Mobile law publishing made easy
I’m all for ease and simplicity when reading content in digital form. 90% plus of the digital content I read is on an iPad or iPhone. Fortunately, mobile user interfaces are becoming all about ease and simplicity. Here, for example. is the mobile edition of my Bainbridge Island Review I pull up on my Safari browser on my iPhone. The publishers software recognizes I am on a mobile device, and renders the content accordingly. I can scroll down to see sections on Business, Entertainment, Community, Lifestyles, Opinion, and Letters to the Editor in addition to the News and Sports sections you see above. For each section, I get a list of story headlines. Click on one of the story headlines and I receive an easy and simple interface to read from.
I am not sure what Sound Publishing, the publisher of my Bainbridge Review, is using to deliver this mobile interface. I would not be surprised if it’s WordPress. WordPress, which we use for LXBN member blogs, provides developers an open source toolkit to help mobilize WordPress sites. As WordPress is updated to meet the requirements of multiple mobile devices (iPhone, Samsung et al) and operating systems (IOS, Android, Windows 8 et al), your developers push the upgrades live. Note the above mobilized delivery and user interface is not an app. Nothing needs to be downloaded, the mobilized interface was automatically displayed on my browser on a Google search for the Bainbridge Review. What’s this mean for legal publishers and law firms?

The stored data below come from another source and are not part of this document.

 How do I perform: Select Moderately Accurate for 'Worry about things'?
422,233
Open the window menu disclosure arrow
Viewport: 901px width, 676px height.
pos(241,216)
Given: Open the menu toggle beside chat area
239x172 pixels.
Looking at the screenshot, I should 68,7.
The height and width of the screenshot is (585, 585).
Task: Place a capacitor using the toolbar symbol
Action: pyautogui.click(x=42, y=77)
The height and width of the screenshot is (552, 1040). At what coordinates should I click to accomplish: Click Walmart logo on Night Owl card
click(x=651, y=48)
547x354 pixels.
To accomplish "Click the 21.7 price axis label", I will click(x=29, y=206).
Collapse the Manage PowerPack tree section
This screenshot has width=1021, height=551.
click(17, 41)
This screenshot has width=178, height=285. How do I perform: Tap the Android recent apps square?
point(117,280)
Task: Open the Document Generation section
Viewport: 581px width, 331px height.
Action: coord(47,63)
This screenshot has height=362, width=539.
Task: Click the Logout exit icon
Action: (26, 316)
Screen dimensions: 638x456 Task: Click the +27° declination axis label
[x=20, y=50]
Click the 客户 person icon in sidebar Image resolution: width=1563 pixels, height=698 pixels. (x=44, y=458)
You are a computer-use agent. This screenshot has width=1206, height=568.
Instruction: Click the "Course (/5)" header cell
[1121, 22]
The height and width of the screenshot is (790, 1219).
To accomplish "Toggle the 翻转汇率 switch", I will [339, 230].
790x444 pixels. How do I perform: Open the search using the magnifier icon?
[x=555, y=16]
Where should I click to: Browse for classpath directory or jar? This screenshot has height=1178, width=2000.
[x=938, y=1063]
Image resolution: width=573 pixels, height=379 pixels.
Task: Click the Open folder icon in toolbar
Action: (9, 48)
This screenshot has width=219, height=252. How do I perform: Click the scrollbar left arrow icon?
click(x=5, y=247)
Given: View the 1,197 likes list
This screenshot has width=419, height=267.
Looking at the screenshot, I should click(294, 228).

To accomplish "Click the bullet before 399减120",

- Don’t buy expensive publishing platforms for web publishing. They are going to be outdated quickly and make it difficult and expensive to migrate your content onto platforms you are going to eventually use.
- Consider WordPress strongly. It’s what the New York Times uses for good portions of their content. In my opinion WordPress is where the world is headed for publishing, every bit the same that law firms made the move from WordPerfect to Word. You get all the benefits of upgrades your developers can test and install.
- Consider outsourcing the development of your publishing platform, teaching of web publishing, hosting, support, and content syndication. Getting your IT, marketing, and business development teams involved in this is a time sink and expensive. Plus it’s not where their expertise lies. The LexBlog publishing platform and solutions is one choice and there are many others. We’ve been approach by major publishers inquiring as to the use of our platform, so it’s not a size of organization thing.
- Don’t build apps unless you are going to make a strong play in publishing on your brand, curating others content, and hiring an editorial team. Your target audience is not going to download an app for each law firm etc.
- Start budgeting for the move off of your existing publishing platforms. A failure to do so is killing companies as large as the Seattle Times.
- Don’t design for law firm brand and colors. Design for ease of use, the other ‘brand things’ can be tailored in slightly.
Look around at your own small town news and other favorites of yours. Your going to see more mobile made simple – for you and the publisher.